Below we list some words of wisdom from Willard Van Orman Quine.

“Necessity resides in the way we talk about things, not in the things we talk about.”

“Logic chases truth up the tree of grammar.”

“I have been accused of denying consciousness but I am not conscious of having done so.”

“Life is what the least of us make the most of us feel the least of us make the most of.”

“Science is not a substitute for common sense, but an extension of it.”

“The totality of our so-called knowledge or beliefs, from the most casual matters of geography and history to the profoundest laws of atomic physics or even of pure mathematics and logic, is a man-made fabric which impinges on experience only along the edges. Or, to change the figure, total science is like a field of force whose boundary conditions are experience.”

“Irrefragability, thy name is mathematics.”

“We must not leap to the fatalistic conclusion that we are stuck with the conceptual scheme that we grew up in. We can change it, bit by bit, plank by plank, though meanwhile there is nothing to carry us along but the evolving conceptual scheme itself. The philosopher’s task was well compared by Neurath to that of a mariner who must rebuild his ship on the open sea.”

“To define an expression is, paradoxically speaking, to explain how to get along without it. To define is to eliminate.”

“To be is to be the value of a variable.”

“Yields falsehood when preceded by its quotation.”

“One man’s observation is another man’s closed book or flight of fancy.”

“Language is a social art.”

“Unscientific man is beset by a deplorable desire to have been right. The scientist is distinguished by a desire to be right.”

“Creatures inveterately wrong in their inductions have a pathetic but praise-worthy tendency to die before reproducing their kind.”

“My position is a naturalistic one; I see philosophy not as an a priori propaedeutic or groundwork for science, but as continuous with science. I see philosophy and science as in the same boat–a boat which, to revert to Neurath’s figure as I so often do, we can rebuild only at sea while staying afloat in it. There is no external vantage point, no first philosophy.”

“The word ‘definition’ has come to have a dangerously reassuring sound, owing no doubt to its frequent occurrence in logical and mathematical writings.”

“Wyman’s overpopulated universe is in many ways unlovely. It offends the aesthetic sense of us who have a taste for desert landscapes.”

“Meaning is what essence becomes when it is divorced from the object of reference and wedded to the word.”

“Implication is thus the very texture of our web of belief, and logic is the theory that traces it.”

“Nonbeing must in some sense be, otherwise what is it that there is not? This tangled doctrine might be nicknamed Plato’s beard; historically it has proved tough, frequently dulling the edge of Occam’s razor.”

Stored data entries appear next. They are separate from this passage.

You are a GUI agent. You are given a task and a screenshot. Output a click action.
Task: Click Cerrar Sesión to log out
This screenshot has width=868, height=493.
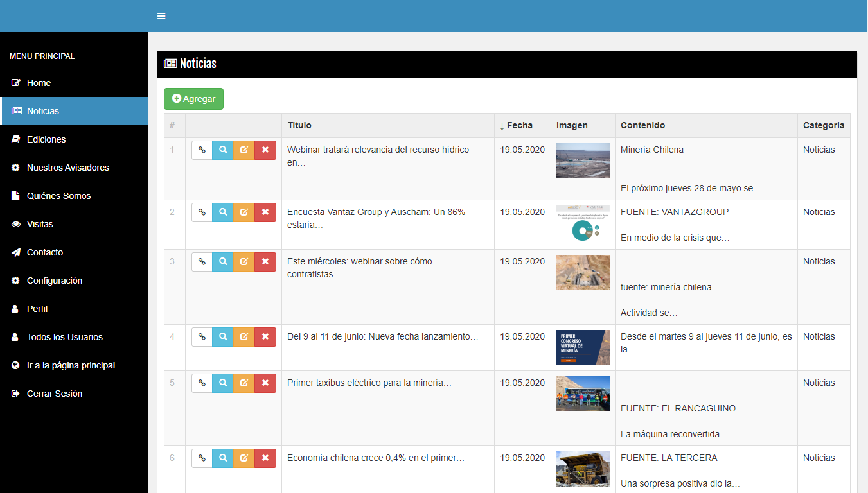pos(54,394)
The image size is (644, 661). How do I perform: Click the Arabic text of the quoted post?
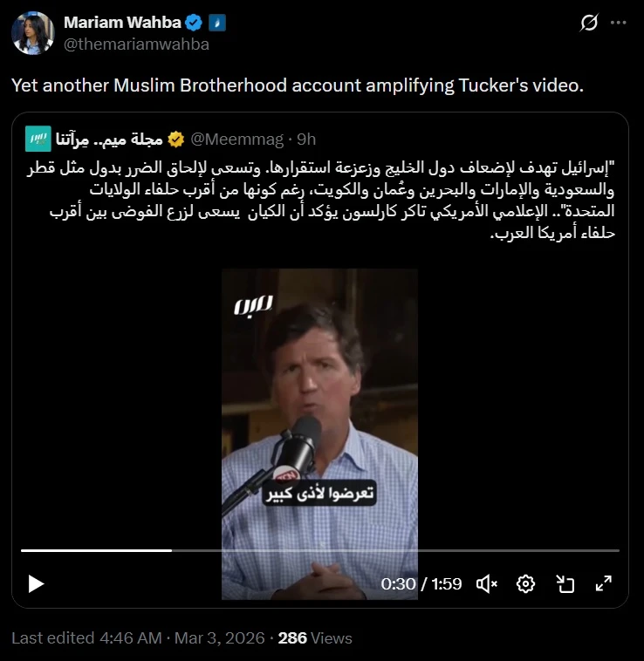coord(321,201)
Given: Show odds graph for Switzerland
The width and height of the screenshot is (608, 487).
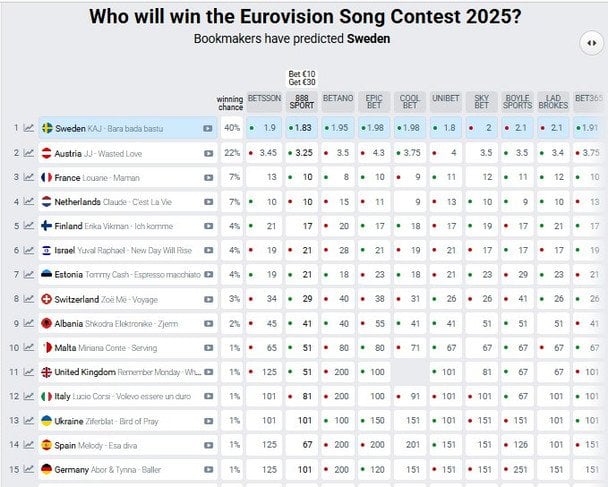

“Our talk of external things, our very notion of things, is just a conceptual apparatus that helps us to foresee and control the triggerings of our sensory receptors in the light of previous triggering of our sensory receptors.”

“We do not learn first what to talk about and then what to say about it.”

“One man’s antinomy is another man’s falsidical paradox, give or take a couple of thousand years.”

“It is within science itself, and not in some prior philosophy, that reality is to be identified and described.”

“A curious thing about the ontological problem is its simplicity. It can be put into three Anglo-Saxon monosyllables: ‘What is there?’ It can be answered, moreover, in a word–‘Everything’–and everyone will accept this answer as true.”

“For me the problem of induction is a problem about the world: a problem of how we, as we are now (by our present scientific lights), in a world we never made, should stand better than random, or coin-tossing chances changes of coming out right when we predict by inductions. . . .”

“No two of us learn our language alike, nor, in a sense, does any finish learning it while he lives.”

“Confusion of sign and object is original sin coeval with the word.”

“Different persons growing up in the same language are like different bushes trimmed and trained to take the shape of identical elephants. The anatomical details of twigs and branches will fulfill the elephantine form differently from bush to bush, but the overall outward results are alike.”